# Let $T$ be an exponential random variable with parameter $\theta$. For $t \gt0$, compute $\Bbb{E}(T|T\le t)$

Let $$T$$ be an exponential random variable with parameter $$\theta$$. For $$t \gt0$$, compute $$\Bbb{E}(T|T\le t)$$.

My work: First $$P(T\le s|T\le t)=\frac{\int_0^s\theta e^{-\theta x}dx}{\int_0^t\theta e^{-\theta x}dx} =\frac{1-e^{-\theta s}}{1-e^{-\theta t}}, \ \ 0\le s\le t$$

Hence $$\Bbb{E}(T|T\le t)=\int_0^t s\cdot \frac{\theta e^{-\theta s}}{1-e^{-\theta t}} ds$$

I am not sure if I make a right calculation, please give a verification.
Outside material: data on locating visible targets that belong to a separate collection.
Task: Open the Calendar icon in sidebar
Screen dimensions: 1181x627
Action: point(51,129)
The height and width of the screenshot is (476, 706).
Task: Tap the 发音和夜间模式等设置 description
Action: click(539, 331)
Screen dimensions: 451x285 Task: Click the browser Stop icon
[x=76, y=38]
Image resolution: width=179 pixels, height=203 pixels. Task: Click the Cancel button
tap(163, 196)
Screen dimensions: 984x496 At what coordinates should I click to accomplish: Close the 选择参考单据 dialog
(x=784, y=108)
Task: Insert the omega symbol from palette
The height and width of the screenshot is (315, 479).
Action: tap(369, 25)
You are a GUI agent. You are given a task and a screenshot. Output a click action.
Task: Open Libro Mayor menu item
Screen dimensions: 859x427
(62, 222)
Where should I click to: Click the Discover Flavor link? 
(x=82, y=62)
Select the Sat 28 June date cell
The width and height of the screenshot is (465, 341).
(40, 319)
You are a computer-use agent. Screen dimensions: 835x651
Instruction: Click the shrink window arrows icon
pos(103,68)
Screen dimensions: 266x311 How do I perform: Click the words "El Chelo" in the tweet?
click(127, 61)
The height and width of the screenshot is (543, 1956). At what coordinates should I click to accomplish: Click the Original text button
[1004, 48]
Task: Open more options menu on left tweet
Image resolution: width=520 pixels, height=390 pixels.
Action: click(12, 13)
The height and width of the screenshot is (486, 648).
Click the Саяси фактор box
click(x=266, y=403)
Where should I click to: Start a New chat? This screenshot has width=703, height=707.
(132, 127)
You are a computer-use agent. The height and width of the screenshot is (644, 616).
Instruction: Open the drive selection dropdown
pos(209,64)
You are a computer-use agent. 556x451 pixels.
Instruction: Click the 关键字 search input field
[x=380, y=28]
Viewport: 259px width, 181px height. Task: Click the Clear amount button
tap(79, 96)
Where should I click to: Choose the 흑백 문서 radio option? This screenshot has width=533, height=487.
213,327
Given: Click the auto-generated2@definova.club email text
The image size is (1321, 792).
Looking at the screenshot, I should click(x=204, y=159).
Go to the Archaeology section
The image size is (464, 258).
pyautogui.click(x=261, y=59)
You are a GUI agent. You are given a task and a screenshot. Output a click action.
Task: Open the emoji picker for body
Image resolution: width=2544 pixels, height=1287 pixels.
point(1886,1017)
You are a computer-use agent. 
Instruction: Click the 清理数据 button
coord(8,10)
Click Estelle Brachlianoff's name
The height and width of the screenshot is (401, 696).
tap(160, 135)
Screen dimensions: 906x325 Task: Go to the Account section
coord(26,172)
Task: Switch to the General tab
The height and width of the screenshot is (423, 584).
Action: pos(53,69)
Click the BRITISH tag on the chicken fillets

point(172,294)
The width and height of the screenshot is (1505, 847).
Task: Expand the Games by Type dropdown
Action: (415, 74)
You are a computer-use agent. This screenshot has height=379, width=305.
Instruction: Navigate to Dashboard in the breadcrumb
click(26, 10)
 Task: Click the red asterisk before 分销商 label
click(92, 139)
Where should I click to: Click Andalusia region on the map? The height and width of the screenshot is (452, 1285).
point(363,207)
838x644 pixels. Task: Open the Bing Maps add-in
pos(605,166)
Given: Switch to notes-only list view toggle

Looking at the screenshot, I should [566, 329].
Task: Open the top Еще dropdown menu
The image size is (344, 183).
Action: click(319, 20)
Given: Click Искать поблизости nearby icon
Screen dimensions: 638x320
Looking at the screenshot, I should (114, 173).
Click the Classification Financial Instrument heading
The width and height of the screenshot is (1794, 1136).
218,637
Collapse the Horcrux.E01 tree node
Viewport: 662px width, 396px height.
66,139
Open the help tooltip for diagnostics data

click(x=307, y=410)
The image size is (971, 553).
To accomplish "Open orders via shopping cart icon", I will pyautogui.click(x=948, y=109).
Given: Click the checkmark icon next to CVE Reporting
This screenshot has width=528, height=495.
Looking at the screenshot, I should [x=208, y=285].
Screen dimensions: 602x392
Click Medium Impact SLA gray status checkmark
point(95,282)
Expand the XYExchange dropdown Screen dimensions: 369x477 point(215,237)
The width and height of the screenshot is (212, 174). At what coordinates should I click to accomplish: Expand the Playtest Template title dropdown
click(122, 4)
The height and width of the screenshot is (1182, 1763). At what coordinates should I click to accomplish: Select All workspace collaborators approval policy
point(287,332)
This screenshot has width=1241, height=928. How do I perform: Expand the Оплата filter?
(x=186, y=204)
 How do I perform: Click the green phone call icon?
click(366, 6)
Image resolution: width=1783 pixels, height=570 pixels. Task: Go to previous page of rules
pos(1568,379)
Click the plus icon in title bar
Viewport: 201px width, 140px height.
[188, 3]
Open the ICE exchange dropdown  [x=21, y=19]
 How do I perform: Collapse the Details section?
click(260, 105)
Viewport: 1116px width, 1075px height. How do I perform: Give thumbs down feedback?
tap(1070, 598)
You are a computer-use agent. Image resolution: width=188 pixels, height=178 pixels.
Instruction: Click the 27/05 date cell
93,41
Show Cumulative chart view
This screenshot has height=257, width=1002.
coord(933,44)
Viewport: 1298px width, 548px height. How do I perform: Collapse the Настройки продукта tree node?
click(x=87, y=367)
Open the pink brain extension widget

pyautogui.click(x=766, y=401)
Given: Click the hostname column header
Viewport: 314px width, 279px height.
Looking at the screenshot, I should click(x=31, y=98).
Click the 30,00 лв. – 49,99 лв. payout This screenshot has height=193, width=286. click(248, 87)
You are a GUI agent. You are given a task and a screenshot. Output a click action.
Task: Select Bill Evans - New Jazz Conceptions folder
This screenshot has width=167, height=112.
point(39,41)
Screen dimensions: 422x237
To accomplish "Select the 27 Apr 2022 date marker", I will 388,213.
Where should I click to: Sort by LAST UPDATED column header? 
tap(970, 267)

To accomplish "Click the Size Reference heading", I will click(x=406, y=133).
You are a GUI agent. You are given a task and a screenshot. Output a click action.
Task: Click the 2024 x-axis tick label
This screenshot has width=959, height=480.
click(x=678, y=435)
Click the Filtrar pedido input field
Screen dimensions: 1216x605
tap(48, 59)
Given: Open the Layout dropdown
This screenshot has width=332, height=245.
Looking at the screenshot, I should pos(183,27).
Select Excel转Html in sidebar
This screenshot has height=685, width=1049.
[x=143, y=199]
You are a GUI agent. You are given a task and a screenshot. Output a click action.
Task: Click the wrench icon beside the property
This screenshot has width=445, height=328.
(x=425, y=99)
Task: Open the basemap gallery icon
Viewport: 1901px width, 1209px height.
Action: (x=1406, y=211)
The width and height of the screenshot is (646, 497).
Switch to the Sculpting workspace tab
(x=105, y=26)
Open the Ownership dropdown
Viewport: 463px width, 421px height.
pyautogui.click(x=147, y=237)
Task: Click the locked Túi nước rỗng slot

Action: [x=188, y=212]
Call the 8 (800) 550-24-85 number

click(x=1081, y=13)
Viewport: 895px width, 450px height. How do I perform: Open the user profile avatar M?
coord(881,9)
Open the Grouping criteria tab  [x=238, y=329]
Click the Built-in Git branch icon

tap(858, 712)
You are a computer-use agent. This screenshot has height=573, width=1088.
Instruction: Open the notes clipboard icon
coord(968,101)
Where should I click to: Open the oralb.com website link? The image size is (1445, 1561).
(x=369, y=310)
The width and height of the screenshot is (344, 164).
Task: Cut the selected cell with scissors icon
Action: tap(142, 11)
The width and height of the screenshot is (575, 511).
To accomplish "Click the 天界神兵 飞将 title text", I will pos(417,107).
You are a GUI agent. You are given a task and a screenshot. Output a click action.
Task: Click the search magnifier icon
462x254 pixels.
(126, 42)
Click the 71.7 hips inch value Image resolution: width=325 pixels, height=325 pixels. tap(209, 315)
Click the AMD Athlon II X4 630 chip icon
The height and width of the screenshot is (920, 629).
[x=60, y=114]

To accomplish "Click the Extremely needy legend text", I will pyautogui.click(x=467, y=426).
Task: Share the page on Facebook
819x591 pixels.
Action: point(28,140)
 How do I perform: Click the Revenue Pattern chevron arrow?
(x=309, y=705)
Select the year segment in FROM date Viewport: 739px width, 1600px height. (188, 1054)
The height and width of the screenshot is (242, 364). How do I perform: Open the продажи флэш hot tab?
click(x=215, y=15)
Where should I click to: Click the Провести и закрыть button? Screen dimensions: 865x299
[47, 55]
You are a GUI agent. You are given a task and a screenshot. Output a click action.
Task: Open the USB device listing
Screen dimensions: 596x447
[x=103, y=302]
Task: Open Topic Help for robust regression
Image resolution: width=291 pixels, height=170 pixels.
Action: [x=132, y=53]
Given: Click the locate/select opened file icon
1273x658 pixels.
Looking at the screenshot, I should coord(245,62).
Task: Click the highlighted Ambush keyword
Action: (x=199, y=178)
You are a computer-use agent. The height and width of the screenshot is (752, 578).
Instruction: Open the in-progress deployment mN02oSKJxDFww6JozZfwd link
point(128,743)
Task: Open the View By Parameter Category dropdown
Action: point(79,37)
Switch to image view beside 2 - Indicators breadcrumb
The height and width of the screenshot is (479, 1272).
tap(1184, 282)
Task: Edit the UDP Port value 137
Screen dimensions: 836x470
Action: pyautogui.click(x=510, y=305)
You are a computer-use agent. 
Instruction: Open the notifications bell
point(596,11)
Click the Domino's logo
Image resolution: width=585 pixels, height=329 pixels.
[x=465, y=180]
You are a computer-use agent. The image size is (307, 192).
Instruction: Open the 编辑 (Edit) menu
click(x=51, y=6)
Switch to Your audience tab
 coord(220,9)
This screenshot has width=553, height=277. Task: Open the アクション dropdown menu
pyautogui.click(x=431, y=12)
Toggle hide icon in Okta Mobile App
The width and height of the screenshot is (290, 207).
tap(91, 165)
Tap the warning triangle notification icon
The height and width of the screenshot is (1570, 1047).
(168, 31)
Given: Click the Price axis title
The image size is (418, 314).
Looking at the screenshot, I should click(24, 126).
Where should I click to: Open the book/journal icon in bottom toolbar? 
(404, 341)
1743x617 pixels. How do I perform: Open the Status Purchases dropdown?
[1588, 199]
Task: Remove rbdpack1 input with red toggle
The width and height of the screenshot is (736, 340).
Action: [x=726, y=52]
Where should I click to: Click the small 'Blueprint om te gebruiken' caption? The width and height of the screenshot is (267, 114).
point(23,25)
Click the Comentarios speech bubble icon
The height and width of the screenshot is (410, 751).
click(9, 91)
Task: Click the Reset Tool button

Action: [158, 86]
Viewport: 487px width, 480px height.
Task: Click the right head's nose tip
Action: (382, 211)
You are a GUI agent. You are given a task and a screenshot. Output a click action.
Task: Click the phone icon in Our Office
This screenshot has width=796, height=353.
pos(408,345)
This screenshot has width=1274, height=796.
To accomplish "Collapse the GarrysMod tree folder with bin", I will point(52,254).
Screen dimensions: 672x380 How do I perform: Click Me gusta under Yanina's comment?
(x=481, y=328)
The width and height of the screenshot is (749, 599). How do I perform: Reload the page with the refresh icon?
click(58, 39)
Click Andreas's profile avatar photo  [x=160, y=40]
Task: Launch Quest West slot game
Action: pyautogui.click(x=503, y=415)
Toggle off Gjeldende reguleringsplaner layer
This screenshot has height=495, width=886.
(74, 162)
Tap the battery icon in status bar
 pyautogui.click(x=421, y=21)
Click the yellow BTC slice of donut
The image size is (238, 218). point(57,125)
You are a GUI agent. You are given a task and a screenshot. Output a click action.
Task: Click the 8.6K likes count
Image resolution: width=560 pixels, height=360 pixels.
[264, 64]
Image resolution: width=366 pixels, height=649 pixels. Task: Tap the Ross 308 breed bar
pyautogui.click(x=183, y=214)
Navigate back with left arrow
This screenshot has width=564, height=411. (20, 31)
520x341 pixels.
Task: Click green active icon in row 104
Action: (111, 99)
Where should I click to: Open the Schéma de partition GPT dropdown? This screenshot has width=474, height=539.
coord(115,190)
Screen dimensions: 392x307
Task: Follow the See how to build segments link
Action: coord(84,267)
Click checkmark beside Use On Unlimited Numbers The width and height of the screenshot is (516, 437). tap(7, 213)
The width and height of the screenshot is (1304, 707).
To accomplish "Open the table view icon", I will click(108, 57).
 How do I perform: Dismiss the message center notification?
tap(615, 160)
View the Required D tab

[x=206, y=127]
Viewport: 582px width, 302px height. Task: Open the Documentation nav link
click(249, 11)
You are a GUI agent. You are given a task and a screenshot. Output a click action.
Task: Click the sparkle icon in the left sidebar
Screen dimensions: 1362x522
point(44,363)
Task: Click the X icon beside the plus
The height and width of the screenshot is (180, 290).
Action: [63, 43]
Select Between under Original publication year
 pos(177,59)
Alternative way: using the absence of memory property, we have $$\mathrm E[T; T> t] = \mathrm E[T\mid T> t] \mathrm P(T>t) = (t+ \mathrm E[T])e^{-\theta t} = (t+ \theta^{-1})e^{-\theta t},$$ whence $$\mathrm E[T\mid T\le t] = \frac{\mathrm E[T; T\le t]}{\mathrm P(T\le t)} = \frac{\mathrm E[T] - \mathrm E[T; T> t]}{1-e^{-\theta t}} \\ = \frac{\theta^{-1} - (t+ \theta^{-1})e^{-\theta t}}{1-e^{-\theta t}} = \theta^{-1} - \frac{t}{e^{\theta t} - 1}.$$
What you have computed in the first line is $$P(T \leq s|T\leq t)$$ not, $$P(T = s|T\leq t)$$. (The latter is $$0$$). So when you compute the expectation you have to replace $$1-e^{-\theta s}$$ by its derivative.